## Directive
Gather every line of the data below that contains the string "screenshot".

####

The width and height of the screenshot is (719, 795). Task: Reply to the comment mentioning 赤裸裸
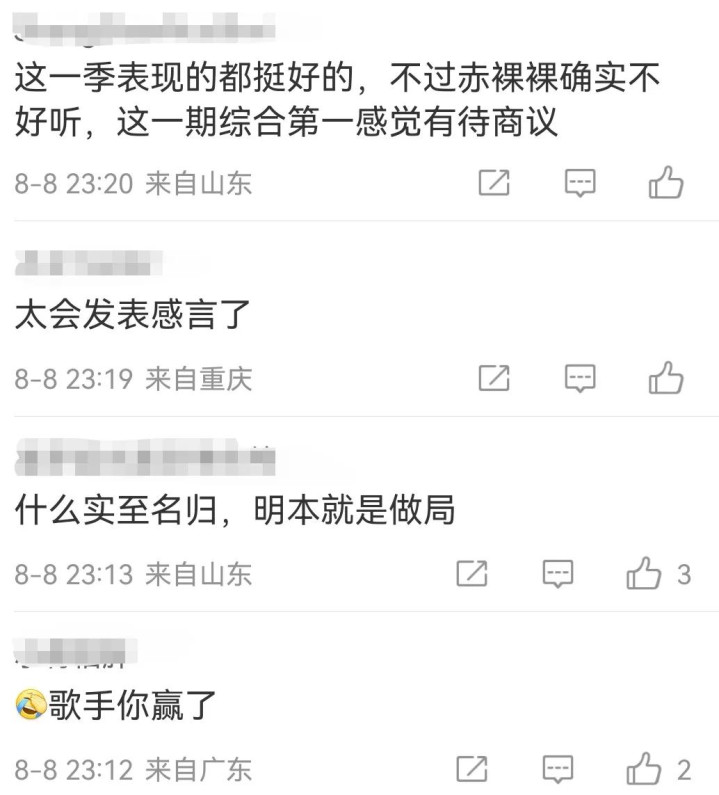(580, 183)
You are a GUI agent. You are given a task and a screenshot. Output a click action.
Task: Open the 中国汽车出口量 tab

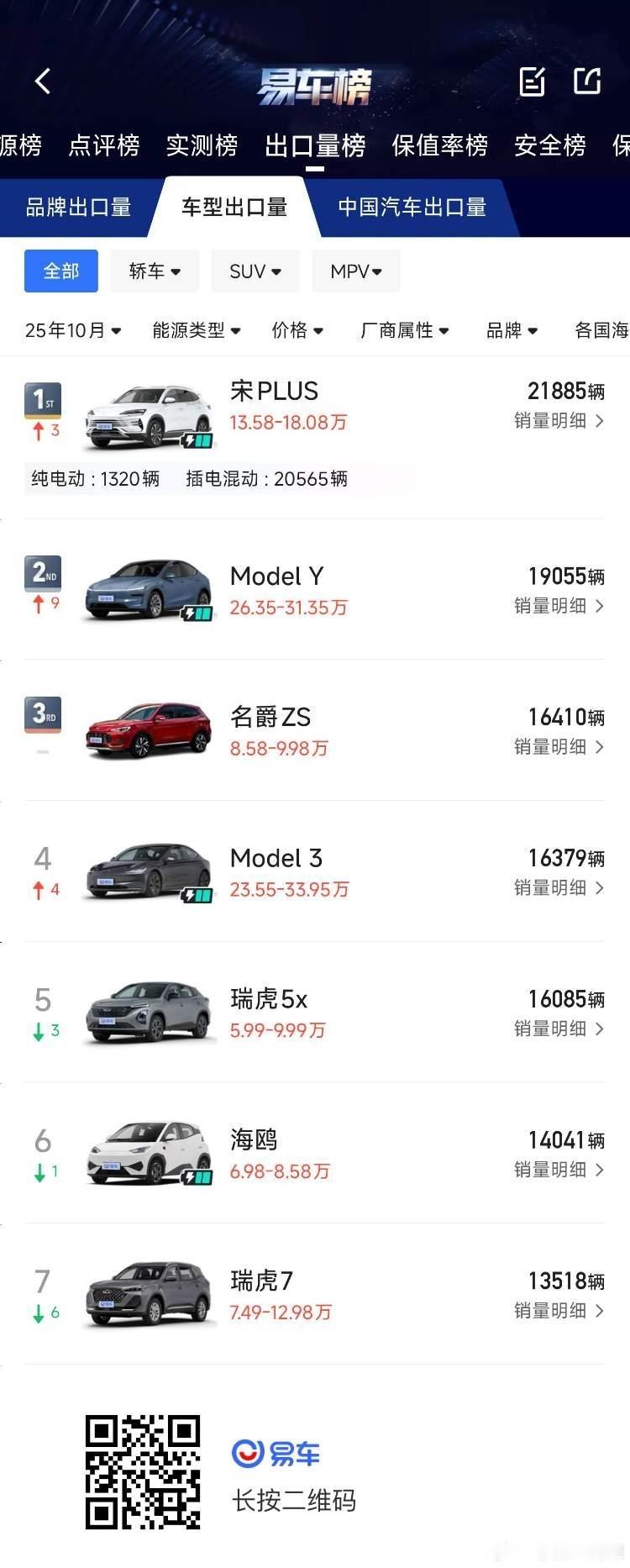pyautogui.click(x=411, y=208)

####

## Task solution
The width and height of the screenshot is (719, 795). Task: Reply to the comment mentioning 赤裸裸
You are a GUI agent. You are given a task and a screenshot. Output a click action.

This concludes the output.